Just time to give you your new pub quiz question. It’s a question about sport, so I know that some of you won’t be so happy. In fact, I’ve got two questions and they are related. The first question is this: When we talk about a local derby (or derby, as the Americans say) in sports such as football, what do we mean? What’s special about a local derby? And the second question is this. Which local football derby involves the Old Firm? Who or what is the Old Firm in football? Send your answers to the website www.podclub.ch or you can use Twitter. My Twitter address is @gerrypod. Don’t forget the Vocabulary Trainer on the Podclub app. And until the next time, thanks for listening and take care!
 hare: This animal is bigger than an ordinary rabbit. It has longer legs.

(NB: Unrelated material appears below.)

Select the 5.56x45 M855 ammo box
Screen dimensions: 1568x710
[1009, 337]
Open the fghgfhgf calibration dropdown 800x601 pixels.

It doesn’t make holes in the ground, and it has its babies in the middle of a field.
 bun: a very small and (usually) sweet loaf of something like bread
 roll: a very small loaf of bread
 to involve: here: to concern, to have to do with
 ladies of the night: an old expression to describe prostitutes
 dawn: the time of day when the sun rises (appears, comes up)
 to kid (someone): to say something (to someone) that’s not true (as a joke)
 to pull (someone’s) leg: to tell (someone) something that’s not true (as a joke!)
 to baptise: to take (someone) into the Christian religion by touching or covering them with water (NB Traditionally, it’s also the ceremony when somebody is given their name.)
 Passover: the Jewish festival, called Pesach in Hebrew, when the Jews celebrate their escape from Egypt
 kingdom: a country or area which is governed by a king (or queen)
 monk: a man who leaves his family to go and live in a religious community with other men. A woman who chooses this way of life is called a nun. In Tysilio’s case he started his religious life in a community like this but then went to live more like a hermit (alone).
 to fancy: (British English) to like someone in a romantic or sexual way
 to move on: to go to somewhere new
 to escape: to get away, to become free (from something dangerous or bad)
 cement: a grey powder that you can mix with sand and water and use to join stones or bricks together (NB When it is dry the mixture is very hard.)
 waller: a man or woman who builds (or repairs) walls
 to repair: to mend, to make good again, to make something work well again
 to fight for (something): to try very hard to achieve or to get (something), for example a change in government policy
 anthem: here: the official song of a country (e.g. God Save the Queen) or organisation (here: My Language, My Country), which people sing on special occasions
 chapel: here: a Nonconformist Protestant church (e.g. Methodist, Baptist, etc.) (NB Members of Welsh chapels traditionally do not drink alcohol, although this has changed in recent years. But even today, you won’t see any alcohol in the chapel itself or its rooms.)